The degree of ease when taking a tablet depends on its size. It has been reported that the easiest size of tablet to swallow is 7-8 mm while the easiest size to handle was one larger than 8 mm. Therefore, the tablet size is both easy to take and easy to handle.

1.5 Superdisintegrants:^8,13

Disintegrants are substances routinely included in tablet formulations and in some hard shell capsule formulations to promote moisture penetration and dispersion of the matrix of dosage form in dissolution fluids. An oral solid dosage form should ideally disperse into the primary particles from which it was prepared. Superdisintegrants are generally used at a low concentration, typically 1-10 % by weight relative to total weight of dosage unit. Generally employed superdisintegrants are crosscarmellose sodium (Ac-Di-Sol), crosspovidone (CP), sodium starch glycolate (SSG), Indion 414 etc. which represent example of crosslinked cellulose, crosslinked polymer and crosslinked starch respectively.

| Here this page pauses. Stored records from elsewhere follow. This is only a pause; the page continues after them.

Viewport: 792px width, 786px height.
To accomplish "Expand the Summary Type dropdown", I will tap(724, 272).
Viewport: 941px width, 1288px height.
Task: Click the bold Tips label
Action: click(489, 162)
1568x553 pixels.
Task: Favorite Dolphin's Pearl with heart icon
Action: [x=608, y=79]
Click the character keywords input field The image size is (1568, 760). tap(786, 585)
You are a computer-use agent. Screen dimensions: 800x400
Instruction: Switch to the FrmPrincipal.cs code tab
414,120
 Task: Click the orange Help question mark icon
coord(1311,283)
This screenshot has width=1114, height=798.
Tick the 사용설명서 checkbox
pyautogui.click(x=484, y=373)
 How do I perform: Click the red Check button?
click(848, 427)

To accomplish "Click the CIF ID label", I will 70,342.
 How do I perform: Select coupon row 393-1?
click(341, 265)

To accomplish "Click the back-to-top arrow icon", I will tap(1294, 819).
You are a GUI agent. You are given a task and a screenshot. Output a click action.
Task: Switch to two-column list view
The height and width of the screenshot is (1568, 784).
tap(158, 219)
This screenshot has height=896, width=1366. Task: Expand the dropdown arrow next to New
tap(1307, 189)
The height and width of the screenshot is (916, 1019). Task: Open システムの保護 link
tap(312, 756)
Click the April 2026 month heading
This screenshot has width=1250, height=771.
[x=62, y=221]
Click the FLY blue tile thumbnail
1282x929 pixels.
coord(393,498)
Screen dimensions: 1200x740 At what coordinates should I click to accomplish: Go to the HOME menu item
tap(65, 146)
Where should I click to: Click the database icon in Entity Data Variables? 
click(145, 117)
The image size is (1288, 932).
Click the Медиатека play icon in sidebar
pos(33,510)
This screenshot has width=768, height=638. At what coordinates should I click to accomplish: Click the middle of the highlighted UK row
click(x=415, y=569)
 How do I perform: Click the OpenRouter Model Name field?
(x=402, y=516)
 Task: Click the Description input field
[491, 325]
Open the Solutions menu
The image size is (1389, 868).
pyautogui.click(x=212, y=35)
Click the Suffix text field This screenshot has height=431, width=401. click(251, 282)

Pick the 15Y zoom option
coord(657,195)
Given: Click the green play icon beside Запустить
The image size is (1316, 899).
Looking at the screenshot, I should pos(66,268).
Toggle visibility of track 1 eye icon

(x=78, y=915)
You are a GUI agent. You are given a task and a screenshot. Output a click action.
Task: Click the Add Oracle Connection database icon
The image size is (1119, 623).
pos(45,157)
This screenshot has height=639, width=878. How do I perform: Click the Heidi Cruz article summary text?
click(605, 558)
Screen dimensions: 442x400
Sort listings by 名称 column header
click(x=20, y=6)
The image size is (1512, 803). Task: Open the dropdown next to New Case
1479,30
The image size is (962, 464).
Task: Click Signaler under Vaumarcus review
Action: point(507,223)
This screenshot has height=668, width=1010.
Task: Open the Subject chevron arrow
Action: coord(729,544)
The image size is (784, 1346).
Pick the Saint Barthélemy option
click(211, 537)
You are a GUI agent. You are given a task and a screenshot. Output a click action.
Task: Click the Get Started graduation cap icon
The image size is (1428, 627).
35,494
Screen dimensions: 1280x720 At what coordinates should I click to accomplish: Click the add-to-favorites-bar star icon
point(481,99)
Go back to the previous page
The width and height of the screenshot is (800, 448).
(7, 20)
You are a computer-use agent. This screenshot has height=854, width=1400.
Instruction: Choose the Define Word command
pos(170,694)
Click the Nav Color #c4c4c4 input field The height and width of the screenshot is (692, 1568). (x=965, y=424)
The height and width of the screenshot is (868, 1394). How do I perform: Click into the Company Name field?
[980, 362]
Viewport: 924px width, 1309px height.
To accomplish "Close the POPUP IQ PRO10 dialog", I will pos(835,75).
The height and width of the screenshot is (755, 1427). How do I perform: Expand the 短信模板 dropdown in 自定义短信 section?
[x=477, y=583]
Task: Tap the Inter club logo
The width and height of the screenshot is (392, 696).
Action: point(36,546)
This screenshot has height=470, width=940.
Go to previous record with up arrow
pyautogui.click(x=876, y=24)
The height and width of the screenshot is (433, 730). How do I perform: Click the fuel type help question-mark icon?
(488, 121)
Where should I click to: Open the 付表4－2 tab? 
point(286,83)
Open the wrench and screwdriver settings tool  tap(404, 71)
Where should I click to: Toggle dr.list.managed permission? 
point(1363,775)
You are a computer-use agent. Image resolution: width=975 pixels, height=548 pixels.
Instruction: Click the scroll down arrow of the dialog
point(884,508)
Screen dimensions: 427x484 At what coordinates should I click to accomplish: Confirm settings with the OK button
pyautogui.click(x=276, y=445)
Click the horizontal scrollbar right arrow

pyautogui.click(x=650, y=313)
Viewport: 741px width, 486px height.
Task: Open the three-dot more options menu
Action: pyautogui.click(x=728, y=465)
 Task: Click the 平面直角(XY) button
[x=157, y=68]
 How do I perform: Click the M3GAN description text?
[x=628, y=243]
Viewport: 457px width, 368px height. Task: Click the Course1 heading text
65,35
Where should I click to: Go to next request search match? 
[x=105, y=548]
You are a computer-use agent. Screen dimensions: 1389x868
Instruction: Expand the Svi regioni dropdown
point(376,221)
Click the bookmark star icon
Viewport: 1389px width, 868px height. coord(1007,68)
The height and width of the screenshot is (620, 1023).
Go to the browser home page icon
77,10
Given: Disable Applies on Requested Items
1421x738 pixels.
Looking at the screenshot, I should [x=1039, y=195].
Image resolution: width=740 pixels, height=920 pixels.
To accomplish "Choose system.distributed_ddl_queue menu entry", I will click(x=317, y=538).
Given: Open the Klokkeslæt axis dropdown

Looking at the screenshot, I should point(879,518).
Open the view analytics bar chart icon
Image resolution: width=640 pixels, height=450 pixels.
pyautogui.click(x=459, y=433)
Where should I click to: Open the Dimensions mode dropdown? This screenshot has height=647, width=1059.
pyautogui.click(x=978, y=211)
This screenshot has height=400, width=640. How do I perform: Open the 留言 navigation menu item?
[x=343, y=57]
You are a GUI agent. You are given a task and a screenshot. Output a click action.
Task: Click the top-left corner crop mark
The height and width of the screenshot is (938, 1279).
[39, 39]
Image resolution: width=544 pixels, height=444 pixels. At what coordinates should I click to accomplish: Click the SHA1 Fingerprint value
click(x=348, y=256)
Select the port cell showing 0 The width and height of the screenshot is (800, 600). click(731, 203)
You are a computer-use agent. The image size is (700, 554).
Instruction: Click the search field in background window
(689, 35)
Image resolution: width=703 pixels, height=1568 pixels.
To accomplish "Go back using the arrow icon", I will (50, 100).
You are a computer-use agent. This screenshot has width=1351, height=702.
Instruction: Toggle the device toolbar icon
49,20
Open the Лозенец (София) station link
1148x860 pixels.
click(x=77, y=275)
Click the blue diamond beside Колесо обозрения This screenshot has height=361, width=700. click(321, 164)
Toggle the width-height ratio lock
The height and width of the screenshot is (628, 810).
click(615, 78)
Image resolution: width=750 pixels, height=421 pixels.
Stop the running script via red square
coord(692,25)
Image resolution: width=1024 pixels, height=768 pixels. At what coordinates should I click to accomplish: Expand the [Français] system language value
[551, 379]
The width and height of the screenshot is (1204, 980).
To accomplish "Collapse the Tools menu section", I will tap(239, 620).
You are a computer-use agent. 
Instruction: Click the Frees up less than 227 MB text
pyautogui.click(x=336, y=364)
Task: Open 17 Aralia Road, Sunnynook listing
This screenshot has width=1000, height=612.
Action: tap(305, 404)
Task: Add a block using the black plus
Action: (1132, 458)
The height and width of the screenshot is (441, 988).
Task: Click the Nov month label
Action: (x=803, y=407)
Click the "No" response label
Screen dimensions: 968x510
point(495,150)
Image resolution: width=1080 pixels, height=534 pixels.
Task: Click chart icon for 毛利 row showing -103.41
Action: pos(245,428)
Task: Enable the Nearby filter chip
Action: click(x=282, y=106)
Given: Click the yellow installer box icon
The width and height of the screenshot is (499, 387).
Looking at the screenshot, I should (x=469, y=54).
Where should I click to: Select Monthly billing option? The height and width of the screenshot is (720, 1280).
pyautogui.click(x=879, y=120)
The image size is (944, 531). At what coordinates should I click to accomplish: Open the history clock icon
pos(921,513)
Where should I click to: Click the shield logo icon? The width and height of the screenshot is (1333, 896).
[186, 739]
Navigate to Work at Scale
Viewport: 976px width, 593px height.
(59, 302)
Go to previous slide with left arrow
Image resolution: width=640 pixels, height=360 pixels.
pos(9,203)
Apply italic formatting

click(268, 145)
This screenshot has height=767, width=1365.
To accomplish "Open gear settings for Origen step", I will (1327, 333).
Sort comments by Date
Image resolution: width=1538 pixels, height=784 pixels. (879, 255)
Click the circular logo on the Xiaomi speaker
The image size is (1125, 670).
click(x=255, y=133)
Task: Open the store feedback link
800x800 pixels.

Selection of appropriate formulation excipients and manufacturing technology is necessary for obtaining the optimized design features of orally disintegrating dosage forms. Ideally superdisintegrants should cause the tablet to disrupt, not only into the granules from which it was compressed but also into powder particles from which the granules were prepared.

1.5.1 Selection of Superdisintegrants:

Although superdisintegrants primarily affect the rate of disintegration, but when used at high levels they can also affect mouth feel, tablet hardness and friability. Hence, various ideal factors to be considered while selecting an appropriate superdisintegrants for a particular formulation should:

Ø Produce rapid disintegration, when tablet comes in contact with saliva in the mouth/oral cavity.

Ø Be compactable enough to produce less friable tablets.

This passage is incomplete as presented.